[Pixel coordinate grounding data]
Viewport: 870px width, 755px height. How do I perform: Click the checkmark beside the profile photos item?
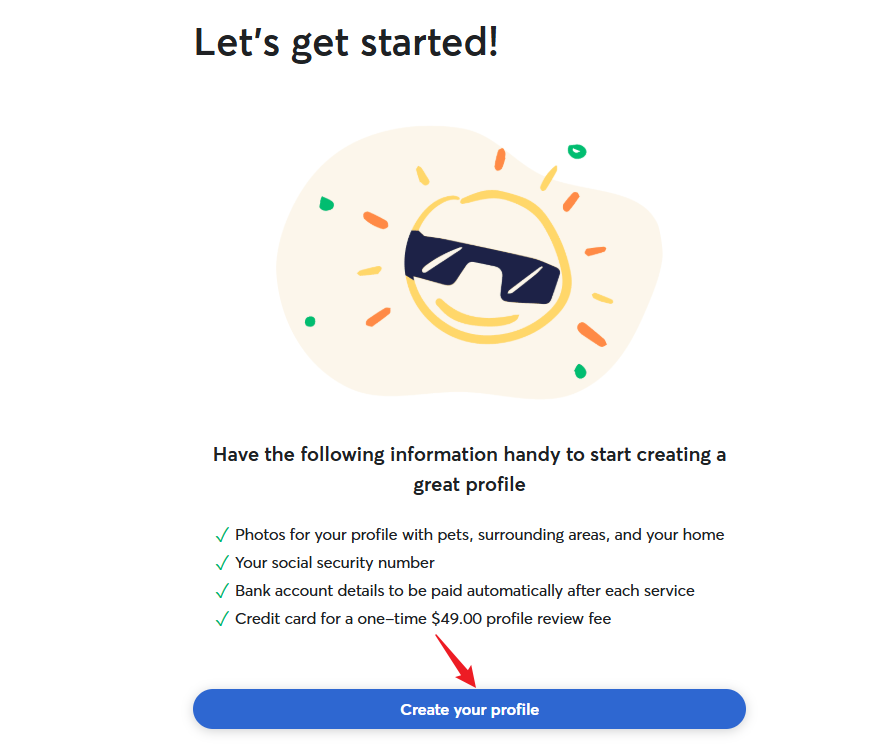tap(222, 535)
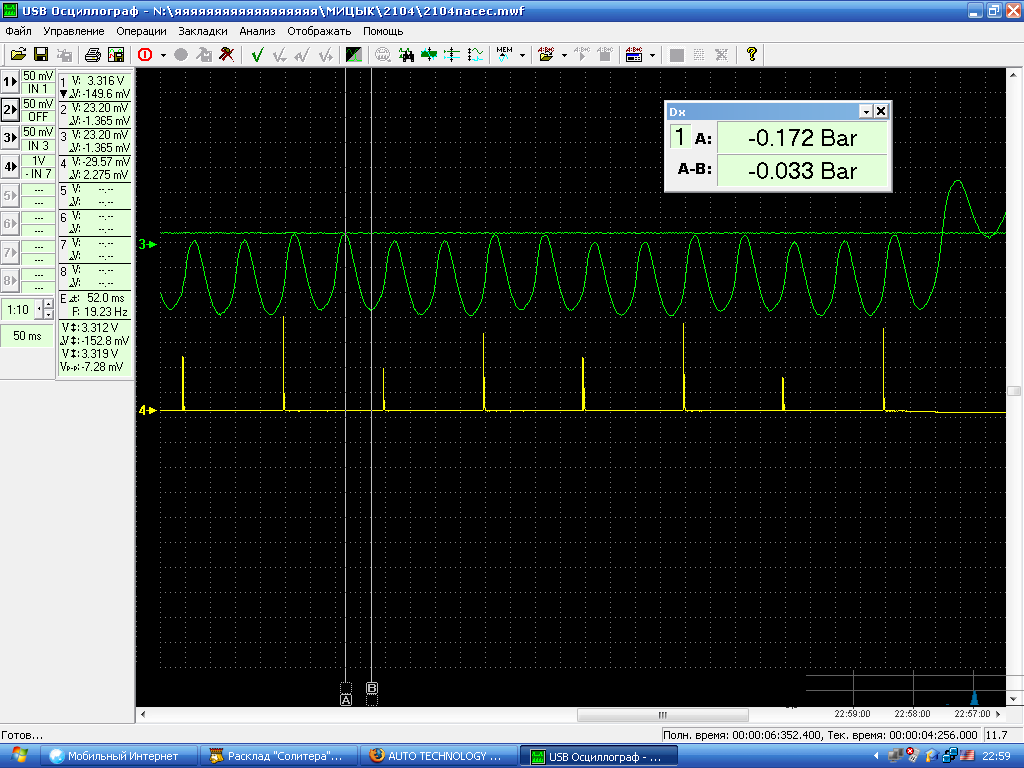Click the open file folder icon
This screenshot has height=768, width=1024.
(18, 55)
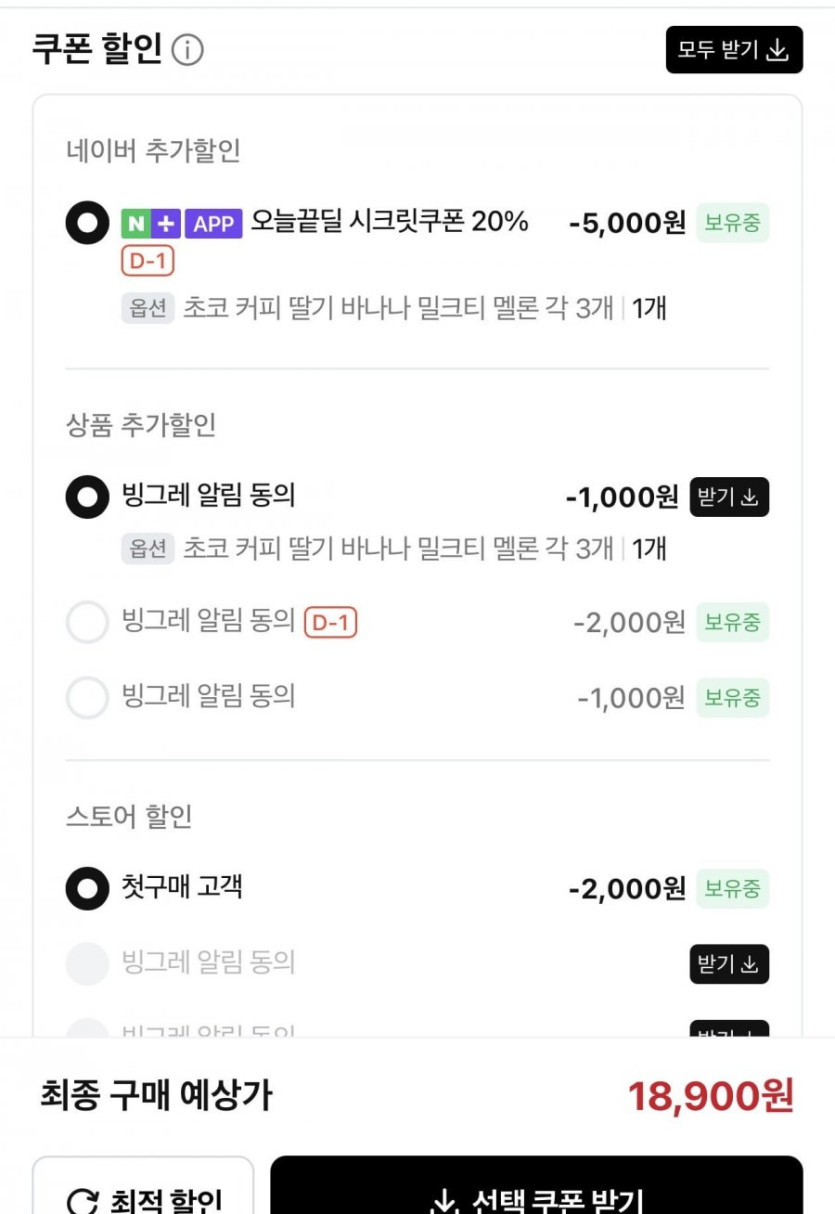The height and width of the screenshot is (1214, 835).
Task: Click the 보유중 badge next to -5,000원
Action: click(732, 223)
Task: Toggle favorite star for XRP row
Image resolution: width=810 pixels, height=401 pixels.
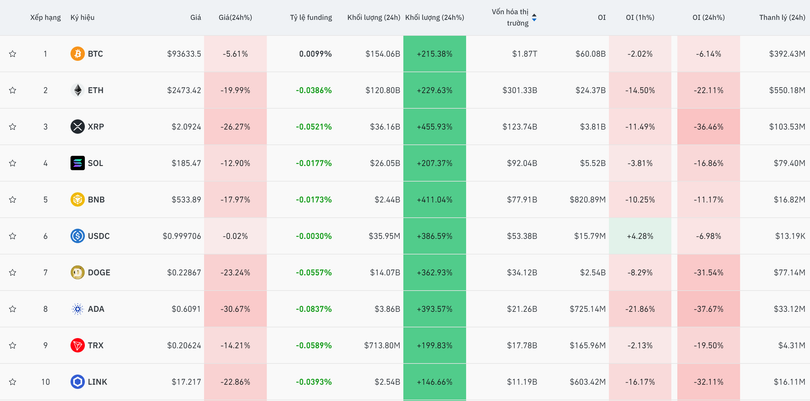Action: [13, 127]
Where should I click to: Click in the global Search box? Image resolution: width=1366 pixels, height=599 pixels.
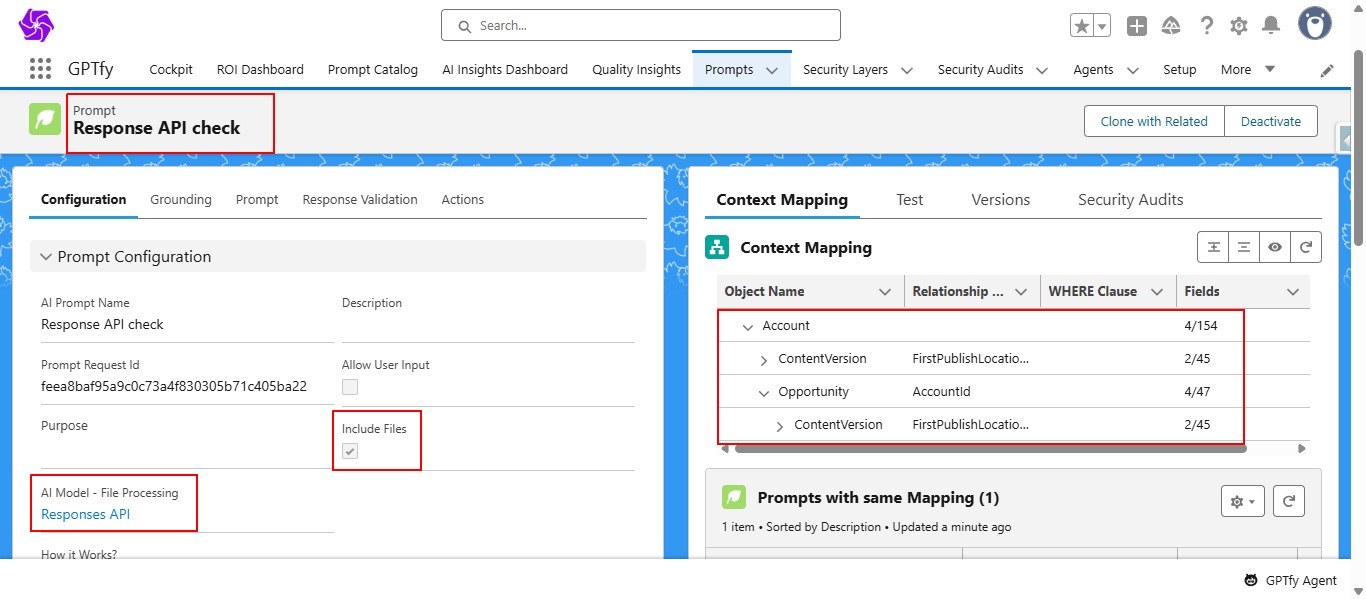(x=640, y=25)
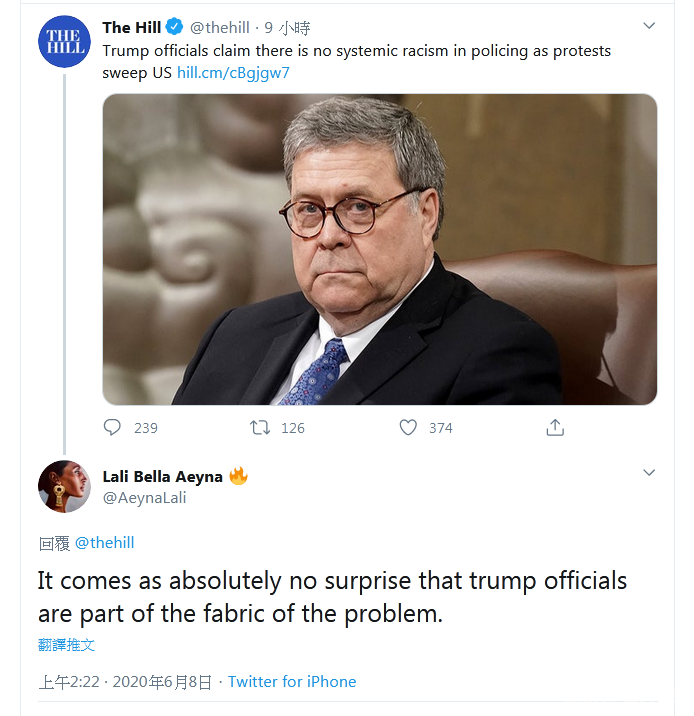Click the 9 小時 tweet timestamp
This screenshot has width=694, height=716.
pos(287,28)
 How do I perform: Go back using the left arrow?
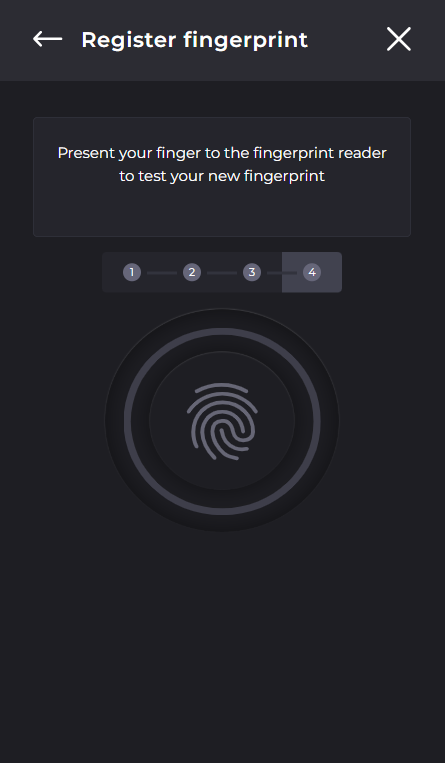pyautogui.click(x=48, y=39)
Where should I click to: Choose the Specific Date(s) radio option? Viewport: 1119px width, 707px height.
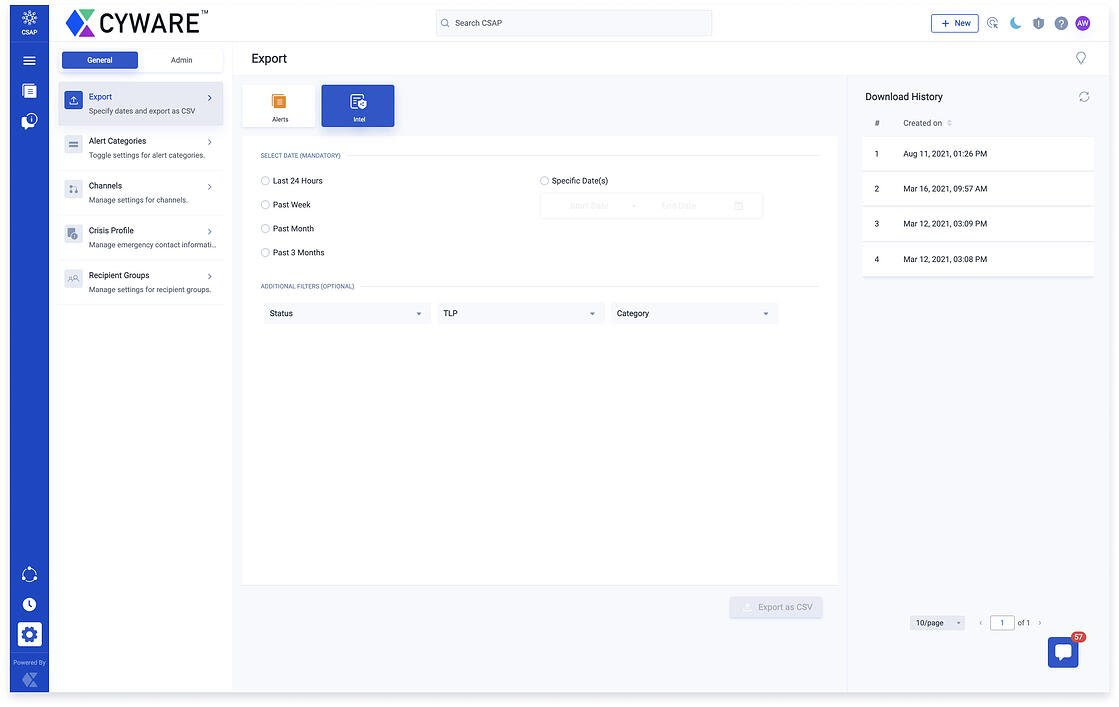pos(545,181)
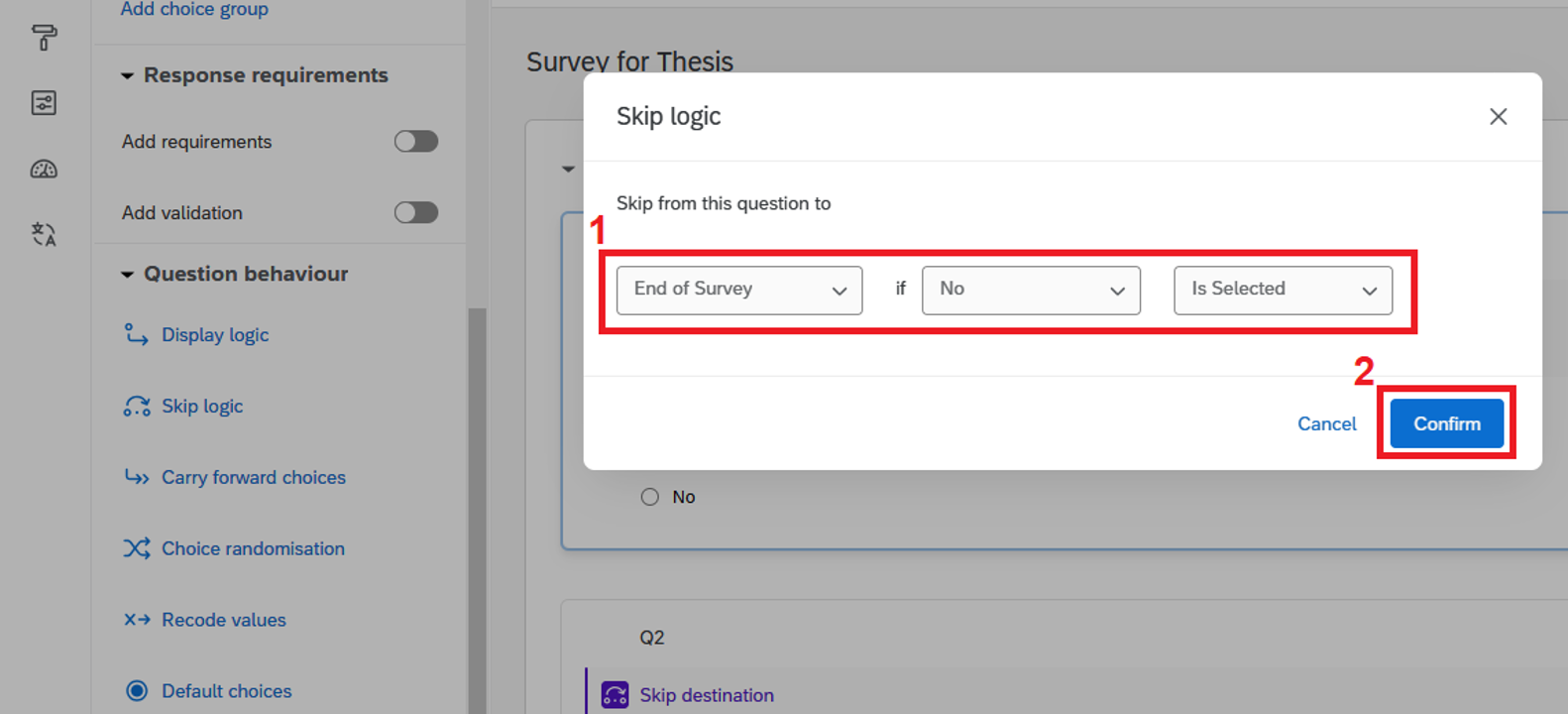Open the End of Survey dropdown
The width and height of the screenshot is (1568, 714).
(738, 290)
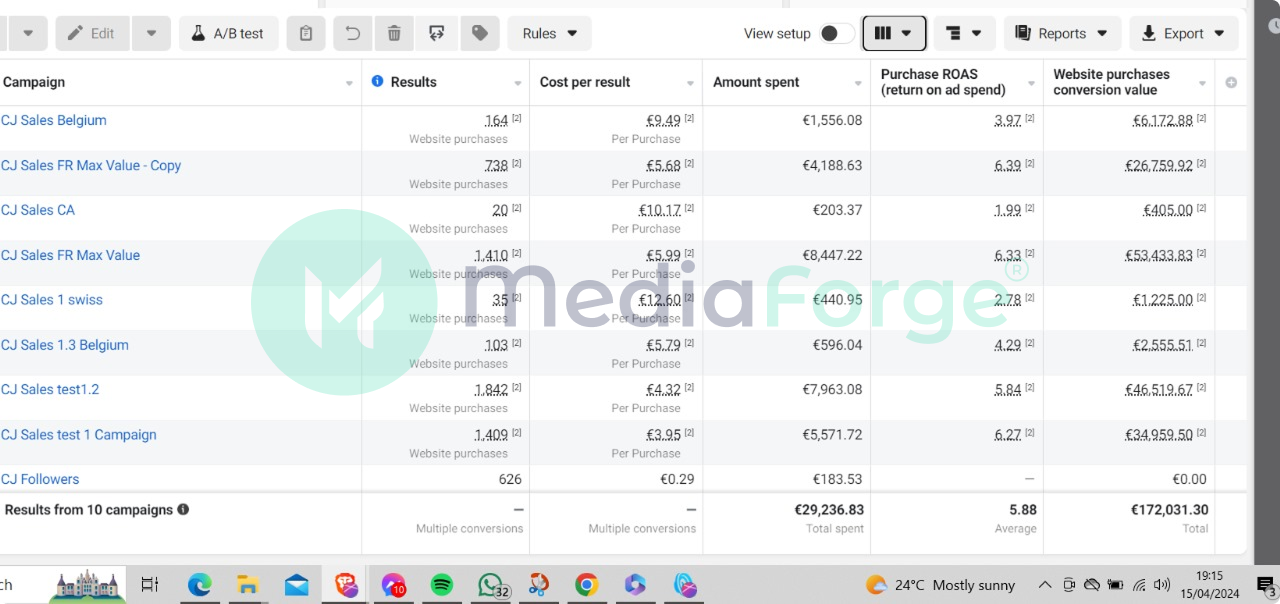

- _Aim of the exercise_: From the line that holds "How do I perform: Go" to the last line of the records, please copy each line exactly and nothing else. Pictures stay out.

- _Completed task_:
 How do I perform: Go back using the left arrow?
pyautogui.click(x=48, y=39)
Where should I click to: Choose the Specific Date(s) radio option? Viewport: 1119px width, 707px height.
pos(545,181)
Open the End of Survey dropdown
The width and height of the screenshot is (1568, 714).
(738, 290)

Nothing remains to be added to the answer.